====== Available data

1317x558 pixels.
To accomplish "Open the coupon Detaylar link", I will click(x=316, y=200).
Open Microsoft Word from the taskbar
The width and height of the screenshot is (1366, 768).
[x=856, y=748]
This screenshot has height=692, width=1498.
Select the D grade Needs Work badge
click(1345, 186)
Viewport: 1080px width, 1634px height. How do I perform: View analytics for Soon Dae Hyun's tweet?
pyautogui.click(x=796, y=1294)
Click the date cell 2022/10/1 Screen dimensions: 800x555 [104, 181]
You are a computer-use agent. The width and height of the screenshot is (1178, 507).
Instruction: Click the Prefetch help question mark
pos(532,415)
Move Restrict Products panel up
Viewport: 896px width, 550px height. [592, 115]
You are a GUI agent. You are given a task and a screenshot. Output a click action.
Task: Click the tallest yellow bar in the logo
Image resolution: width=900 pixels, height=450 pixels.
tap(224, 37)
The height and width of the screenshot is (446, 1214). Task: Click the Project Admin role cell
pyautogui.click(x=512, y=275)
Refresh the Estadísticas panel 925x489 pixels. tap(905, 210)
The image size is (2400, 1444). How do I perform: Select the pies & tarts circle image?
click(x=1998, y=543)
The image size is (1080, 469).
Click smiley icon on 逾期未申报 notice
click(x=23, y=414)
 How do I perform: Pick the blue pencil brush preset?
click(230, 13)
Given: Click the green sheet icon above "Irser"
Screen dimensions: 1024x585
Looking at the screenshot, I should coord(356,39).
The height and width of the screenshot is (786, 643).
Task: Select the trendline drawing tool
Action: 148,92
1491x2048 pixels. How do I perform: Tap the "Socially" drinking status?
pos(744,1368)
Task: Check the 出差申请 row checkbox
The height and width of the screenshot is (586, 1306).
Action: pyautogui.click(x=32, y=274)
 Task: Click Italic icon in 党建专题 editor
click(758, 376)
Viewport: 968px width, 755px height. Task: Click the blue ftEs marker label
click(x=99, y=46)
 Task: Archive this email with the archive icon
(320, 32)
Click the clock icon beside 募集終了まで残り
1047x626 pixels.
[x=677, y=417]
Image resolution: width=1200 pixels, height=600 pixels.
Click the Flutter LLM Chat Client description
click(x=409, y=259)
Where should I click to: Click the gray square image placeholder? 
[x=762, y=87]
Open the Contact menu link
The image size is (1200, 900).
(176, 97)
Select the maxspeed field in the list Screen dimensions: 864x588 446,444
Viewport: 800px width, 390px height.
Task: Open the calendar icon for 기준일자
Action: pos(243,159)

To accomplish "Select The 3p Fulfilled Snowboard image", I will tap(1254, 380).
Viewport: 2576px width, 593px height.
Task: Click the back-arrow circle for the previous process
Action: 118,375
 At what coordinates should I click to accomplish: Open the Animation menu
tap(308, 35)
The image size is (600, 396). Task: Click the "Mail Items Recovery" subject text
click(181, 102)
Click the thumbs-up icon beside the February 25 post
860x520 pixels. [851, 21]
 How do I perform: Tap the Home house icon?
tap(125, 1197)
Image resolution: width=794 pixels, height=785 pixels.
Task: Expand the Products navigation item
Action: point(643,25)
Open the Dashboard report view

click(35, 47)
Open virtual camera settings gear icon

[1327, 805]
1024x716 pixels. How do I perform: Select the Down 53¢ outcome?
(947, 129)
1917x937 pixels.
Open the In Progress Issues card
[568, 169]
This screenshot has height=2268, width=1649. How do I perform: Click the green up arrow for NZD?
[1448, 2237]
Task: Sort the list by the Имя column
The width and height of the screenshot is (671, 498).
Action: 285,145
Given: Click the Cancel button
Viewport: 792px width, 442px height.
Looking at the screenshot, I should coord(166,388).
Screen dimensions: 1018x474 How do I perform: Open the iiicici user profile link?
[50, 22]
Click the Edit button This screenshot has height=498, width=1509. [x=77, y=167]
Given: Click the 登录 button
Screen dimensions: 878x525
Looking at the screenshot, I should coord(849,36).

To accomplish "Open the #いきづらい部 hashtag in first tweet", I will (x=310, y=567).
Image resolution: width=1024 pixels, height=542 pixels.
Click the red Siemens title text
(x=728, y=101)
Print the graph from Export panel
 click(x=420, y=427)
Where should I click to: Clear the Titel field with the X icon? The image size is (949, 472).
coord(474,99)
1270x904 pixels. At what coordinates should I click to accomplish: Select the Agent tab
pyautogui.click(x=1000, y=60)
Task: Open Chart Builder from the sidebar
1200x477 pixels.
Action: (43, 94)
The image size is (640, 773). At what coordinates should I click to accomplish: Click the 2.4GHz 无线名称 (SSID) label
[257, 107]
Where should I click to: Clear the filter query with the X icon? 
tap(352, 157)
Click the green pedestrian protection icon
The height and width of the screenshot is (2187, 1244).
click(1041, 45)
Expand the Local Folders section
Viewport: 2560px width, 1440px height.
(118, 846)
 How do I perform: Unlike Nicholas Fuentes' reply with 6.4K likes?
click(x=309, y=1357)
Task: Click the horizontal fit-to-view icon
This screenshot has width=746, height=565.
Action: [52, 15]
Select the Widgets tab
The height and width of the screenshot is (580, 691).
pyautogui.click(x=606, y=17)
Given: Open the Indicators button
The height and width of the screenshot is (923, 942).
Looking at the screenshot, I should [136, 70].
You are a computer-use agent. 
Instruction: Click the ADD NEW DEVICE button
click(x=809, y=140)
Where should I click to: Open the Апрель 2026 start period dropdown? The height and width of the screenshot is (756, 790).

============

Whatever appears in the records must be returned exactly.

* **Your response**
1317x558 pixels.
To accomplish "Open the coupon Detaylar link", I will click(x=316, y=200).
Open Microsoft Word from the taskbar
The width and height of the screenshot is (1366, 768).
[x=856, y=748]
This screenshot has height=692, width=1498.
Select the D grade Needs Work badge
click(1345, 186)
Viewport: 1080px width, 1634px height. How do I perform: View analytics for Soon Dae Hyun's tweet?
pyautogui.click(x=796, y=1294)
Click the date cell 2022/10/1 Screen dimensions: 800x555 [104, 181]
You are a computer-use agent. The width and height of the screenshot is (1178, 507).
Instruction: Click the Prefetch help question mark
pos(532,415)
Move Restrict Products panel up
Viewport: 896px width, 550px height. [592, 115]
You are a GUI agent. You are given a task and a screenshot. Output a click action.
Task: Click the tallest yellow bar in the logo
Image resolution: width=900 pixels, height=450 pixels.
tap(224, 37)
The height and width of the screenshot is (446, 1214). Task: Click the Project Admin role cell
pyautogui.click(x=512, y=275)
Refresh the Estadísticas panel 925x489 pixels. tap(905, 210)
The image size is (2400, 1444). How do I perform: Select the pies & tarts circle image?
click(x=1998, y=543)
The image size is (1080, 469).
Click smiley icon on 逾期未申报 notice
click(x=23, y=414)
 How do I perform: Pick the blue pencil brush preset?
click(230, 13)
Given: Click the green sheet icon above "Irser"
Screen dimensions: 1024x585
Looking at the screenshot, I should coord(356,39).
The height and width of the screenshot is (786, 643).
Task: Select the trendline drawing tool
Action: 148,92
1491x2048 pixels. How do I perform: Tap the "Socially" drinking status?
pos(744,1368)
Task: Check the 出差申请 row checkbox
The height and width of the screenshot is (586, 1306).
Action: pyautogui.click(x=32, y=274)
 Task: Click Italic icon in 党建专题 editor
click(758, 376)
Viewport: 968px width, 755px height. Task: Click the blue ftEs marker label
click(x=99, y=46)
 Task: Archive this email with the archive icon
(320, 32)
Click the clock icon beside 募集終了まで残り
1047x626 pixels.
[x=677, y=417]
Image resolution: width=1200 pixels, height=600 pixels.
Click the Flutter LLM Chat Client description
click(x=409, y=259)
Where should I click to: Click the gray square image placeholder? 
[x=762, y=87]
Open the Contact menu link
The image size is (1200, 900).
(176, 97)
Select the maxspeed field in the list Screen dimensions: 864x588 446,444
Viewport: 800px width, 390px height.
Task: Open the calendar icon for 기준일자
Action: pos(243,159)

To accomplish "Select The 3p Fulfilled Snowboard image", I will tap(1254, 380).
Viewport: 2576px width, 593px height.
Task: Click the back-arrow circle for the previous process
Action: 118,375
 At what coordinates should I click to accomplish: Open the Animation menu
tap(308, 35)
The image size is (600, 396). Task: Click the "Mail Items Recovery" subject text
click(181, 102)
Click the thumbs-up icon beside the February 25 post
860x520 pixels. [851, 21]
 How do I perform: Tap the Home house icon?
tap(125, 1197)
Image resolution: width=794 pixels, height=785 pixels.
Task: Expand the Products navigation item
Action: point(643,25)
Open the Dashboard report view

click(35, 47)
Open virtual camera settings gear icon

[1327, 805]
1024x716 pixels. How do I perform: Select the Down 53¢ outcome?
(947, 129)
1917x937 pixels.
Open the In Progress Issues card
[568, 169]
This screenshot has height=2268, width=1649. How do I perform: Click the green up arrow for NZD?
[1448, 2237]
Task: Sort the list by the Имя column
The width and height of the screenshot is (671, 498).
Action: 285,145
Given: Click the Cancel button
Viewport: 792px width, 442px height.
Looking at the screenshot, I should coord(166,388).
Screen dimensions: 1018x474 How do I perform: Open the iiicici user profile link?
[50, 22]
Click the Edit button This screenshot has height=498, width=1509. [x=77, y=167]
Given: Click the 登录 button
Screen dimensions: 878x525
Looking at the screenshot, I should coord(849,36).

To accomplish "Open the #いきづらい部 hashtag in first tweet", I will (x=310, y=567).
Image resolution: width=1024 pixels, height=542 pixels.
Click the red Siemens title text
(x=728, y=101)
Print the graph from Export panel
 click(x=420, y=427)
Where should I click to: Clear the Titel field with the X icon? The image size is (949, 472).
coord(474,99)
1270x904 pixels. At what coordinates should I click to accomplish: Select the Agent tab
pyautogui.click(x=1000, y=60)
Task: Open Chart Builder from the sidebar
1200x477 pixels.
Action: (43, 94)
The image size is (640, 773). At what coordinates should I click to accomplish: Click the 2.4GHz 无线名称 (SSID) label
[257, 107]
Where should I click to: Clear the filter query with the X icon? 
tap(352, 157)
Click the green pedestrian protection icon
The height and width of the screenshot is (2187, 1244).
click(1041, 45)
Expand the Local Folders section
Viewport: 2560px width, 1440px height.
(118, 846)
 How do I perform: Unlike Nicholas Fuentes' reply with 6.4K likes?
click(x=309, y=1357)
Task: Click the horizontal fit-to-view icon
This screenshot has width=746, height=565.
Action: [52, 15]
Select the Widgets tab
The height and width of the screenshot is (580, 691).
pyautogui.click(x=606, y=17)
Given: Open the Indicators button
The height and width of the screenshot is (923, 942).
Looking at the screenshot, I should [136, 70].
You are a computer-use agent. 
Instruction: Click the ADD NEW DEVICE button
click(x=809, y=140)
Where should I click to: Open the Апрель 2026 start period dropdown? The height and width of the screenshot is (756, 790).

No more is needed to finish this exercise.